City investigators are turning up the heat on NYCHA for leaving nearly 1,500 Queens residents in the cold.
The Department of Investigation has launched a probe into how NYCHA responded to massive heat system failures at the sprawling Redfern Houses in Far Rockaway, Queens, during the recent big freeze.
Over the weekend leading up to New Year’s Eve and into last week, Redfern’s heat system kept breaking down due to boiler failures and frozen pipes.
The development’s 1,485 residents live just one block from the water and were forced to don multiple layers indoors and boil water on stoves to stay warm in the bone-chilling cold.
Public Advocate Letitia James obtained records showing NYCHA had closed “no-heat” service-request tickets at Redfern on Jan. 2 at a time when the heat was still out throughout the development.
And the ticket problem may be wider spread.
Danny Barber, a tenant district leader for the South Bronx, said NYCHA is resetting boilers, then closing out entire buildings’ tickets without checking to see if apartments actually have heat.
“When you call the call center and say I have a ticket and I have no heat, you’re told the ticket has been closed because service has been restored,” he said.

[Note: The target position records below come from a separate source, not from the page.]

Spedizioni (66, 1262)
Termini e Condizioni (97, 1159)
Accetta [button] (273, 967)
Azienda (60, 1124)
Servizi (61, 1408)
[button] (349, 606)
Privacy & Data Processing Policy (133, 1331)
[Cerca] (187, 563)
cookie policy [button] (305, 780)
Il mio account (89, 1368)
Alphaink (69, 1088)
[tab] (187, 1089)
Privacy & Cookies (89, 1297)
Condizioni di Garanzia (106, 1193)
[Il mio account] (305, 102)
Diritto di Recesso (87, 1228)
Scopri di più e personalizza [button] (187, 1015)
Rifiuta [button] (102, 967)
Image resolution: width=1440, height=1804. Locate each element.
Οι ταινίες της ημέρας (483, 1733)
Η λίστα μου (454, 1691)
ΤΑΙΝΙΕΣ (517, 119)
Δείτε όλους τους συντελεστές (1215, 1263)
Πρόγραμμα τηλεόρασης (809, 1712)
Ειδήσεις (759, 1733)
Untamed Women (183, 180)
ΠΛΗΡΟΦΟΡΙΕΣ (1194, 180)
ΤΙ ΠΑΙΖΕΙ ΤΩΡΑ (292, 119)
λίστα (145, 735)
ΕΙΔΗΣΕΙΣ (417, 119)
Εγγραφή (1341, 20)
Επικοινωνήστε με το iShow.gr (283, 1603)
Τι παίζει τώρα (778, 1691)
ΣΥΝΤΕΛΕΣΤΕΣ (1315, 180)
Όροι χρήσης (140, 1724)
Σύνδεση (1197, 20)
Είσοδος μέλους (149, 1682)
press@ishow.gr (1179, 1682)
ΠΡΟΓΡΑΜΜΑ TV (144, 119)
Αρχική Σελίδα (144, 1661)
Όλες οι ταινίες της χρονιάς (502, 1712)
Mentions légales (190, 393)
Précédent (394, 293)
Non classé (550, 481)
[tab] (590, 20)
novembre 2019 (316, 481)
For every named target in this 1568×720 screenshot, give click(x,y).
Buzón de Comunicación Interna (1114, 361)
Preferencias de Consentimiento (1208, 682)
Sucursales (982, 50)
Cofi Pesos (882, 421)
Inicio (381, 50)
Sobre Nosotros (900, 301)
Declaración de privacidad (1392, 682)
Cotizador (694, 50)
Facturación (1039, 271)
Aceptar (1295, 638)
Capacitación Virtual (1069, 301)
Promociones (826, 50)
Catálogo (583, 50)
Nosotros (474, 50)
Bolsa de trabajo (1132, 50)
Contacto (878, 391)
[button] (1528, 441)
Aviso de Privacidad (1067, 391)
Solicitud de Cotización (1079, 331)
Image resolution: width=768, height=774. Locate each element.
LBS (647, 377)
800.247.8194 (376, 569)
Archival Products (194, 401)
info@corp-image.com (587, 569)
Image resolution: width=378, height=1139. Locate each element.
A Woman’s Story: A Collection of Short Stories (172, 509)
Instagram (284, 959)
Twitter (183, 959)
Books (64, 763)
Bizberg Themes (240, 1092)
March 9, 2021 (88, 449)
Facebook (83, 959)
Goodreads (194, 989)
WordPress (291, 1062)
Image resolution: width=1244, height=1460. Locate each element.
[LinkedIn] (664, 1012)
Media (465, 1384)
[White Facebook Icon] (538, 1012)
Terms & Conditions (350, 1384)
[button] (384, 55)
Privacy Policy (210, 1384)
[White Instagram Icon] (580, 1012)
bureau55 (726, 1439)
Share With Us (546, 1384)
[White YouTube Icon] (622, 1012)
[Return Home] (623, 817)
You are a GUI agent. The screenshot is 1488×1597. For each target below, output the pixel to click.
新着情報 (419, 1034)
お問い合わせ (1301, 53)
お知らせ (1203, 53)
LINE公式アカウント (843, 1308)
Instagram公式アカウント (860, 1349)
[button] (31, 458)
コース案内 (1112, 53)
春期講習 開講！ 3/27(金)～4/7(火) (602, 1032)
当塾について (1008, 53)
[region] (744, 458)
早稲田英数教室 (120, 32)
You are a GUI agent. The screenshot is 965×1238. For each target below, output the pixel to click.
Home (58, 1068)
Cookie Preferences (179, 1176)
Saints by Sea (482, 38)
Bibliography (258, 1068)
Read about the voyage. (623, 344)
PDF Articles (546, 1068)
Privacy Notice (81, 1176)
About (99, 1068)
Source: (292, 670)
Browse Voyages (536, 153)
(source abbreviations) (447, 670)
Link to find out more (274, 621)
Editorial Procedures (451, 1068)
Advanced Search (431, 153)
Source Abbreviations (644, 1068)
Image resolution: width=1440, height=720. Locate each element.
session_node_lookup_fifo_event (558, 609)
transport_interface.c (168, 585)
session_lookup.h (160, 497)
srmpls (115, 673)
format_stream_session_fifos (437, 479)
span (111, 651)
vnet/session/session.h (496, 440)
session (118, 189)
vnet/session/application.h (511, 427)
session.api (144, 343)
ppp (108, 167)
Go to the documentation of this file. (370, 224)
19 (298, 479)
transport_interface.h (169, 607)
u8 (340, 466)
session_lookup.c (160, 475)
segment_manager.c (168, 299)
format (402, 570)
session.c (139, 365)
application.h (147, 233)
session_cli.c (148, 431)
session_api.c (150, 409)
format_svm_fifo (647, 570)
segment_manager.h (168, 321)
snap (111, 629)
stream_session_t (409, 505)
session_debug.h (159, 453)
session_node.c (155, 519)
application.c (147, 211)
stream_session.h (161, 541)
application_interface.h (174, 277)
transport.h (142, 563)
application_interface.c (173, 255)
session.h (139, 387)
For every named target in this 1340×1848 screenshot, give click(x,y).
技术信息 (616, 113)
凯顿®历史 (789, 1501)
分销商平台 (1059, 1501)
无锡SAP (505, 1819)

DOI declined to comment, but a source familiar with the matter said the agency is looking specifically at Redfern.
On Tuesday, Barber and the other eight NYCHA tenant representatives of the Citywide Council of Presidents released a statement saying they were “appalled by NYCHA’s response to the recent issues with lack of heat and hot water at so many developments across New York City.”
The group specifically cited allegations about NYCHA closing tickets without fixing the problem. “We are even more horrified by NYCHA’s disingenuous behavior with regard to falsely ‘closing tickets’ when no heat repairs were done,” they wrote. “There are no standards and policies for oversight of followup to make sure that NYCHA is actually making any repairs and fixing the issues.”
NYCHA spokeswoman Jasmine Blake confirmed NYCHA does not check every apartment after resetting a boiler, and said it was “critical” for tenants still without heat to put in new tickets.
“Everything NYCHA does is through our mission to provide residents safe, clean and connected communities. Staff is working 24/7 through the most extreme cold period in over 50 years to maintain heat for all 400,000 residents,” Blake said. “Despite all of our efforts, we have fallen short and must do better.”
Meanwhile, angry NYCHA tenants in Brooklyn took to the streets to protest the cold radiators that left them shivering in their homes during the arctic blast.
The demonstrators, mostly senior citizens, blamed old boilers for the heating problems that left thousands of tenants feeling like Popsicles during the city’s worst cold spell in decades. With chants of “Turn on the heat! And keep it on,” frustrated residents outside the Vandalia Senior Center in East New York made it clear that the fire in their bellies was not enough to keep them warm.